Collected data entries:

....................

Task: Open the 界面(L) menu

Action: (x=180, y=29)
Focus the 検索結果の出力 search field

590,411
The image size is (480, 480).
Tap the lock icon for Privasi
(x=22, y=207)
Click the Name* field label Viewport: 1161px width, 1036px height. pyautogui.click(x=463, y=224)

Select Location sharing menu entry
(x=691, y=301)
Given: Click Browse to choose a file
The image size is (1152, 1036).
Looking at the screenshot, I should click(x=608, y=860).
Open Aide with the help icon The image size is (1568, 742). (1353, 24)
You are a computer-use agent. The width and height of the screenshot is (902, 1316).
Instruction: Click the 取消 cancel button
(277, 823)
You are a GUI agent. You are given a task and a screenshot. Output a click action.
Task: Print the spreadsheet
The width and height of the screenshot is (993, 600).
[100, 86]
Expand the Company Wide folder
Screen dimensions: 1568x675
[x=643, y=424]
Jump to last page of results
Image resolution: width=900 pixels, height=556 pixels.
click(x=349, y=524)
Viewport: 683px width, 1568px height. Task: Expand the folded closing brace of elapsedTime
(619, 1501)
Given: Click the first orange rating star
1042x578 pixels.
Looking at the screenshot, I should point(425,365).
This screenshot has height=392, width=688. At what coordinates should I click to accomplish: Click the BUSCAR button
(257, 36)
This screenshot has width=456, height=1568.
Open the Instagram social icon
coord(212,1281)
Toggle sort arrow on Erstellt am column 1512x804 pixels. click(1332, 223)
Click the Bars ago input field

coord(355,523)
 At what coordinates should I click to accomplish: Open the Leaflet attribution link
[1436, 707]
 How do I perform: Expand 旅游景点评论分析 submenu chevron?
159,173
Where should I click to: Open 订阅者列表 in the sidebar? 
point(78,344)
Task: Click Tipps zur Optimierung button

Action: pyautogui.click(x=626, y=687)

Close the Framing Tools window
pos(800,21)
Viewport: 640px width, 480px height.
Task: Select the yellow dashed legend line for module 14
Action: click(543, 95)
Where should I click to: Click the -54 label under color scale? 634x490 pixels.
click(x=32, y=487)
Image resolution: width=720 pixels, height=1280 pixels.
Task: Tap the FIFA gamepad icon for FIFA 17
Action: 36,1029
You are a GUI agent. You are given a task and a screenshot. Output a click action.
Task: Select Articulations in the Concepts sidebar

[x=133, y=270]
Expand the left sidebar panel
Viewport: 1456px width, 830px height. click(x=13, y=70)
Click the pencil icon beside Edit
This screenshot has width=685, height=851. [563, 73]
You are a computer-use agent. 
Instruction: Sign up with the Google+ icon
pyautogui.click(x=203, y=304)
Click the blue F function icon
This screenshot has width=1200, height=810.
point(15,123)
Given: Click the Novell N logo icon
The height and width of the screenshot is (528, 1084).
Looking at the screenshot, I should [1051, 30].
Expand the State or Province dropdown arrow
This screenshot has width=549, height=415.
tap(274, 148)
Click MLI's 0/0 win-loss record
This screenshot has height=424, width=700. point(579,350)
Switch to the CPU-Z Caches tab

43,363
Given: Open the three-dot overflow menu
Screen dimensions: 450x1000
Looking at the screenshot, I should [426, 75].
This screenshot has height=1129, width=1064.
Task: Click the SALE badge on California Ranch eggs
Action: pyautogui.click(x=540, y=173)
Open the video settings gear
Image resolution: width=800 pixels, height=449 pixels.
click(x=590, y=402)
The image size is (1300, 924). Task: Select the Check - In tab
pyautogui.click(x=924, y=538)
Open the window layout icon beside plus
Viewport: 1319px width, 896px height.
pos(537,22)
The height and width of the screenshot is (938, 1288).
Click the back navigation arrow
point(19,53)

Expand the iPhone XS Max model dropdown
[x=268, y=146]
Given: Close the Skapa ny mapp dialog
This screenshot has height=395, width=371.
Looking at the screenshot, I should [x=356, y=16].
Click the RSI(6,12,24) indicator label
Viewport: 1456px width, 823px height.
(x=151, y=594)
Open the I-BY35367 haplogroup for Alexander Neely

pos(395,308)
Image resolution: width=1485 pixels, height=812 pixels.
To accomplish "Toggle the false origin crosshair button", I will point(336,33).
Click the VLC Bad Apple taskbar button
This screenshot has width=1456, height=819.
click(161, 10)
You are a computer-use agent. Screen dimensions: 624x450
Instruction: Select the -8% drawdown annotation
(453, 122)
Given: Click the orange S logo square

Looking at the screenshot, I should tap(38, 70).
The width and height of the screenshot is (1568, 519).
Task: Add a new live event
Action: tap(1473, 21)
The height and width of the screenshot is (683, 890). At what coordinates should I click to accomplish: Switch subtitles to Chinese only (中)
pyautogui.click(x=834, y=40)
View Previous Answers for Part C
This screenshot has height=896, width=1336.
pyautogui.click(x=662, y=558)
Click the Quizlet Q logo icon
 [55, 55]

....................

Set problem: Write out the lines above from the very first line through the line that contains "Open Aide with", inclusive, and only those lines.

Finished task:
Task: Open the 界面(L) menu

Action: (x=180, y=29)
Focus the 検索結果の出力 search field

590,411
The image size is (480, 480).
Tap the lock icon for Privasi
(x=22, y=207)
Click the Name* field label Viewport: 1161px width, 1036px height. pyautogui.click(x=463, y=224)

Select Location sharing menu entry
(x=691, y=301)
Given: Click Browse to choose a file
The image size is (1152, 1036).
Looking at the screenshot, I should click(x=608, y=860).
Open Aide with the help icon The image size is (1568, 742). (1353, 24)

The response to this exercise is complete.